Elsamma Enna Aankutty () is a 2010 Malayalam-language romantic comedy film directed by Lal Jose and written by M. Sindhuraj and Sangeeth Kollam starring Kunchacko Boban, Ann Augustine and Indrajith. The film was produced by Rejaputhra Visual Media and distributed by Lal Creations.

Plot
The setting of the story is a picturesque village in the high ranges of Kerala, called Balanpillai City. Elsamma is the eldest of four daughters of Maria Varkey. After her father's death, she started working as a newspaper agent/local reporter/delivery girl to earn extra income. Unnikrishnan, alias Palunni, is a milkman and close friend of Elsamma who never revealed his love towards her. Kunnel Paappan and Elsamma's family share close ties, almost like one family. Elsamma is also a staunch activist who wants to close down the local toddy shop run by a strongman Sugunan. This brings her into regular conflict with him as well as the Panchayat member Ramanan.

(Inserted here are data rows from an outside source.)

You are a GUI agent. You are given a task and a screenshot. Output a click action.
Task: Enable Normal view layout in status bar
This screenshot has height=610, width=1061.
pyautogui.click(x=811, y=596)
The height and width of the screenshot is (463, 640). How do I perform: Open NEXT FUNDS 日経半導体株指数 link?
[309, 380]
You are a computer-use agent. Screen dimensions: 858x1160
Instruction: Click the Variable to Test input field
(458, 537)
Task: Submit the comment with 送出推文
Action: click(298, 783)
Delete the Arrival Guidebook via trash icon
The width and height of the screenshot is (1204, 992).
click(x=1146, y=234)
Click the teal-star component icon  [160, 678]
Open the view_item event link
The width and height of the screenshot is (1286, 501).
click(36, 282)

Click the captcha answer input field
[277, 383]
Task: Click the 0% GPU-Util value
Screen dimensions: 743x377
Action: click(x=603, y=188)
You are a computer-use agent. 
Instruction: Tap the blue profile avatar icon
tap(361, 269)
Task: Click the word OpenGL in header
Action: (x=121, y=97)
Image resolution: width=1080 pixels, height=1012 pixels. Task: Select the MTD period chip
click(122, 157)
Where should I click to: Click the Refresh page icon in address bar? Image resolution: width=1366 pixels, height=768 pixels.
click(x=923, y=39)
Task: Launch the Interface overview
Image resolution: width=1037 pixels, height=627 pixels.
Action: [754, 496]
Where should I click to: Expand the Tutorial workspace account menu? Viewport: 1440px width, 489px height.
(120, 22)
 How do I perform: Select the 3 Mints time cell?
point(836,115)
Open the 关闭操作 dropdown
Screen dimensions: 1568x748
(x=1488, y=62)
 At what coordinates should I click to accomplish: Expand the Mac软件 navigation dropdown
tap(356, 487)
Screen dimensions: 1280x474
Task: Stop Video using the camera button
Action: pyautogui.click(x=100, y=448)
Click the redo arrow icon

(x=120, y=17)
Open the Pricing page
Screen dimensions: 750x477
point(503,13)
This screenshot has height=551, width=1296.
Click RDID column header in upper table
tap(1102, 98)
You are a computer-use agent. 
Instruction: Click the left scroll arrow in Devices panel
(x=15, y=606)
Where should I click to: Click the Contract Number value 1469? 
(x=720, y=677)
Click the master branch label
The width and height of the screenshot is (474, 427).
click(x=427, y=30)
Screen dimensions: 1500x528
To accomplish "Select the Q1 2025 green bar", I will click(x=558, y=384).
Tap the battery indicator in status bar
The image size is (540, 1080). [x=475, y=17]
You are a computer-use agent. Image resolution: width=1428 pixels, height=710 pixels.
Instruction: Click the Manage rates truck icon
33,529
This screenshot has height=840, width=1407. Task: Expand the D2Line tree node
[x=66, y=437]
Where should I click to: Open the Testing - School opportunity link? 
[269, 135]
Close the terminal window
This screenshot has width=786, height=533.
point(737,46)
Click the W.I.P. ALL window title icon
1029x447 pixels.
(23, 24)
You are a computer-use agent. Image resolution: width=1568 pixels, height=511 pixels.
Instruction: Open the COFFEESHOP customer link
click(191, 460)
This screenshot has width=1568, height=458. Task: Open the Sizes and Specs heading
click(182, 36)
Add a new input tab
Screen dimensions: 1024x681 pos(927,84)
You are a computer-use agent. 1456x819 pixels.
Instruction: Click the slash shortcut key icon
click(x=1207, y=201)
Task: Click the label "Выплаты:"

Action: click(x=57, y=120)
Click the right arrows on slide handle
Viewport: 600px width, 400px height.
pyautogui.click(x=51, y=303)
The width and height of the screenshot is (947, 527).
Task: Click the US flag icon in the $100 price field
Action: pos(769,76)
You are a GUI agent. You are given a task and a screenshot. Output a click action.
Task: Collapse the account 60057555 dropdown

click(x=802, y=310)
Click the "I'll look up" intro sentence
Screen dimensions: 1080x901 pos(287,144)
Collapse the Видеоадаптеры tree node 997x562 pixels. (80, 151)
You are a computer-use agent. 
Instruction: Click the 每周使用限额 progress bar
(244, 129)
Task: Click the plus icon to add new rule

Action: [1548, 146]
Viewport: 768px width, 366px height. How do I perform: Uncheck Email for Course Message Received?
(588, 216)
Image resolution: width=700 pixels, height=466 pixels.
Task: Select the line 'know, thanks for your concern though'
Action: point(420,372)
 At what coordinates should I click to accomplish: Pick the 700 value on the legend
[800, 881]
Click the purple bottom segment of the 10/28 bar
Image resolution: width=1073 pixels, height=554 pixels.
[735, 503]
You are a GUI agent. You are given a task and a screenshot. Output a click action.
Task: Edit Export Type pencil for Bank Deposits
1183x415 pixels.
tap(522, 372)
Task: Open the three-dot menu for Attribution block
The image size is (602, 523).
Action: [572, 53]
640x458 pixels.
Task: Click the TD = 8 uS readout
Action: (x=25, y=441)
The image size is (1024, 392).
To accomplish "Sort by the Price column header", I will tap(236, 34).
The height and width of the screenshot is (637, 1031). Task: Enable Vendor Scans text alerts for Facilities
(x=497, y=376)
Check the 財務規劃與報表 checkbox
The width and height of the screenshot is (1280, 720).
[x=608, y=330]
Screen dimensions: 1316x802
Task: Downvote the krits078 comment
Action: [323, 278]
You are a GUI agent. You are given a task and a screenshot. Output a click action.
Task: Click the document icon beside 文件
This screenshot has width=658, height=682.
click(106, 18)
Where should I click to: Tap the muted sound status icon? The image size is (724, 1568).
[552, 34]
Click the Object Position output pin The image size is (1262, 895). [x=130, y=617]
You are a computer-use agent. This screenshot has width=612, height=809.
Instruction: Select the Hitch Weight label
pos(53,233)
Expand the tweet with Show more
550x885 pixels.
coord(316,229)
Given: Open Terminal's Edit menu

Paalunni confides his love for Elsamma to Paappan who promises to convey this to Elsamma when the time is right. Paappan's daughter-in-law passes away and his grandchildren Aby and his sister Sherin come to live with their grandparents in Balanpillai City. Aby is attracted to Elsamma and tries to flirt with her, hoping to have sex with her. Sherin dislikes her and is rude to her.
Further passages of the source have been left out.